→ **PROBLEM DESCRIPTION**: Copy out the full data exactly as given; pictures should not be included.

EXERCISE MATERIALS below:

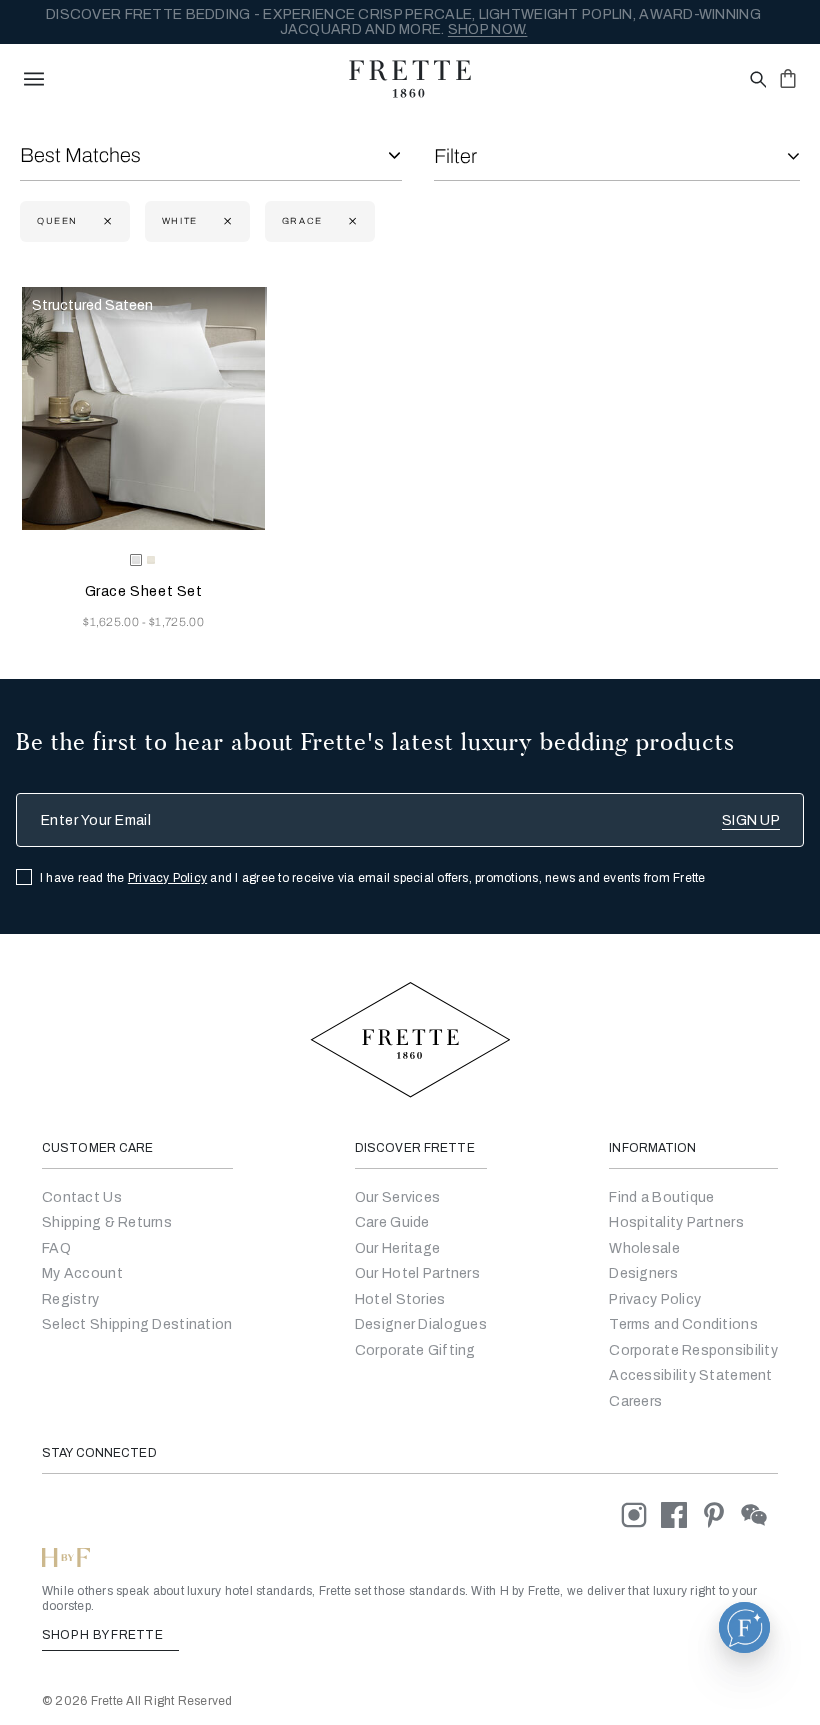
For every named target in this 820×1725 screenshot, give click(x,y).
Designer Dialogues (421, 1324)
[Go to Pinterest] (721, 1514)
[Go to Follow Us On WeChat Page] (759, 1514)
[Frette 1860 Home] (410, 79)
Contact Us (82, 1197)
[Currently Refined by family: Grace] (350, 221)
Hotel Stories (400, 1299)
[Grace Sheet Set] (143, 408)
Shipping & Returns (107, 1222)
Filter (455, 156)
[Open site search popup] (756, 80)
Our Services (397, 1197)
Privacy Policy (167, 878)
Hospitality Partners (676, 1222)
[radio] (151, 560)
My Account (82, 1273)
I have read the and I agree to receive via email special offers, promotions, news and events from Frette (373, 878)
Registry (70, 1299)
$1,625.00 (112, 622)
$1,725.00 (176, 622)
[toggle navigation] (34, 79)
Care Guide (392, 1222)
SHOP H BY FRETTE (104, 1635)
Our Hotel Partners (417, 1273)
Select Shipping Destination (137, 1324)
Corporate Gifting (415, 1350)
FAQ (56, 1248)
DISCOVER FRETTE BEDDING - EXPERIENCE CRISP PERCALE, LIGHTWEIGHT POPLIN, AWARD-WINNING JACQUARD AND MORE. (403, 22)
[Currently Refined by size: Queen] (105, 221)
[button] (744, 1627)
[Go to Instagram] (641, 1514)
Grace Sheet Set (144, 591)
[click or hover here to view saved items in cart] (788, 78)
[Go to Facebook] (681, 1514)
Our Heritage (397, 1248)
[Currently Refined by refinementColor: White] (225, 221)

End of EXERCISE MATERIALS.

→ **TASK SOLUTION**:
For every named target in this 820×1725 screenshot, give click(x,y).
Designer Dialogues (421, 1324)
[Go to Pinterest] (721, 1514)
[Go to Follow Us On WeChat Page] (759, 1514)
[Frette 1860 Home] (410, 79)
Contact Us (82, 1197)
[Currently Refined by family: Grace] (350, 221)
Hotel Stories (400, 1299)
[Grace Sheet Set] (143, 408)
Shipping & Returns (107, 1222)
Filter (455, 156)
[Open site search popup] (756, 80)
Our Services (397, 1197)
Privacy Policy (167, 878)
Hospitality Partners (676, 1222)
[radio] (151, 560)
My Account (82, 1273)
I have read the and I agree to receive via email special offers, promotions, news and events from Frette (373, 878)
Registry (70, 1299)
$1,625.00 (112, 622)
$1,725.00 (176, 622)
[toggle navigation] (34, 79)
Care Guide (392, 1222)
SHOP H BY FRETTE (104, 1635)
Our Hotel Partners (417, 1273)
Select Shipping Destination (137, 1324)
Corporate Gifting (415, 1350)
FAQ (56, 1248)
DISCOVER FRETTE BEDDING - EXPERIENCE CRISP PERCALE, LIGHTWEIGHT POPLIN, AWARD-WINNING JACQUARD AND MORE. (403, 22)
[Currently Refined by size: Queen] (105, 221)
[button] (744, 1627)
[Go to Instagram] (641, 1514)
Grace Sheet Set (144, 591)
[click or hover here to view saved items in cart] (788, 78)
[Go to Facebook] (681, 1514)
Our Heritage (397, 1248)
[Currently Refined by refinementColor: White] (225, 221)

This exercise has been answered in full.